Think of the bigger picture. Repeat business. Recommendations.

The even bigger picture would be finding another trusted freelancer to help you deliver the work. This could even mean that your business becomes bigger on a more permanent basis, with you taking a tidy profit on top of the other freelancers you use.

It is pretty easy nowadays to get additional resource if you don’t know anyone that can assist you. There are plenty of freelancer websites and forums such as this freelance jobs website. Even an advert on www.totaljobs.com is c£100, so well worth doing if it is a substantial project. You’ll get plenty of responses in the current climate, and you can ask for examples of their work.

Our advice would be to pitch and/or agree to the work, then worry about how you deliver it later!

6)      Uncover the Clients budget & spend time on your proposal.

Broadly speaking, there are 2 ways to find out a client’s budget.

One way is to simply ask the client if they have a budget in mind (or even a budget set in stone). It’s a direct but not overly aggressive question, and most people will have been asked this on several occasions. So don’t be afraid to ask.

A second way is to give two or three options when writing a proposal to a brief (if possible). Option A could be the easier solution, option B and C could be the middle ground then “Full Monty” option.

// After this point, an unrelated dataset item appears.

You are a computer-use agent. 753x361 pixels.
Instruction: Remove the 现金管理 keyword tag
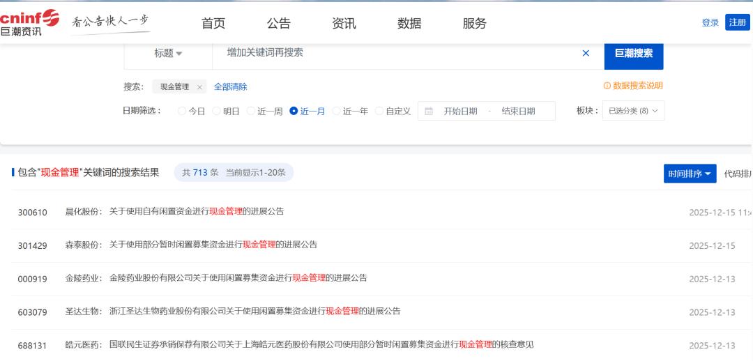point(199,87)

Think of it as a new car option. Option A is your standard vehicle which will get you from A to B very nicely thank-you and is fully functional to do the job intended. Option B is the standard vehicle but with lots of nice extras such as heated seats, sat nav, better sound system and airbags. Option C is top of the range with twin turbo engine delivering a huge smile to the client’s face!

Make sure the proposal outlines the differences very clearly between the options.

Coming back to tip (3), this doesn’t have to be a fixed price, it can still be charged by the hour as long as the client understands that option C will take longer (or require more people) than option A for example.

Take time on your proposal – make it look and read as professional as possible and make sure it portrays how keen you are to work on the project. Flatter the client.

7)      Get Insurance. And promote the fact that you have it.

Freelancers Insurance is important. It’s important in two ways: both as a safety net for you (i.e. insurance to protect you) and also as a sales tool.

You might have noticed that a lot of plumbers or removal firms have the phrase “Fully Insured” on their adverts and van livery. This assures the end-user customer that the tradesman will be able to reimburse any costs should the unexpected occur. Imagine a plumber causes a major leak in your home costing thousands to repair with no insurance and no means to reimburse you?

As a freelance professional, you need to have the same protection.

Depending on what you do, there are 2 types of insurance product you should consider. Public Liability Insurance is for when you are visiting a client (or a client visiting you) and you accidently cause damage to their person, building or contents. Whilst this might seem unlikely, for a sole trader this policy is likely to be between £40-100 per annum, so well worth having. Don’t forget employers’ liability insurance is required by law if you employ someone (even on a temporary basis).

You can often bolt on a home office contents policy onto this for just a bit extra on the premium, which protects your valuable IT equipment.

If you are offering advice (e.g. marketing consultant), or delivering a website (e.g. web developer), you should strongly consider professional indemnity insurance. If a client sued you for negligently delivering the wrong advice, or if something was incorrect/not working on a website, the insurance would cover you both for the court costs to defend yourself and any damages awarded. Either of these could run into thousands of pounds.

It’s not as unlikely as you might think and mistakes do happen.

  • Product info error or false claim in printed advert
  • Brochure reprint costing thousands due to incorrect information
  • Website not working resulting in £000’s of missed orders

Make sure you shout about the insurance in all of your marketing collateral and proposals. Its great piece of mind for the client and highlights that you are a freelance professional.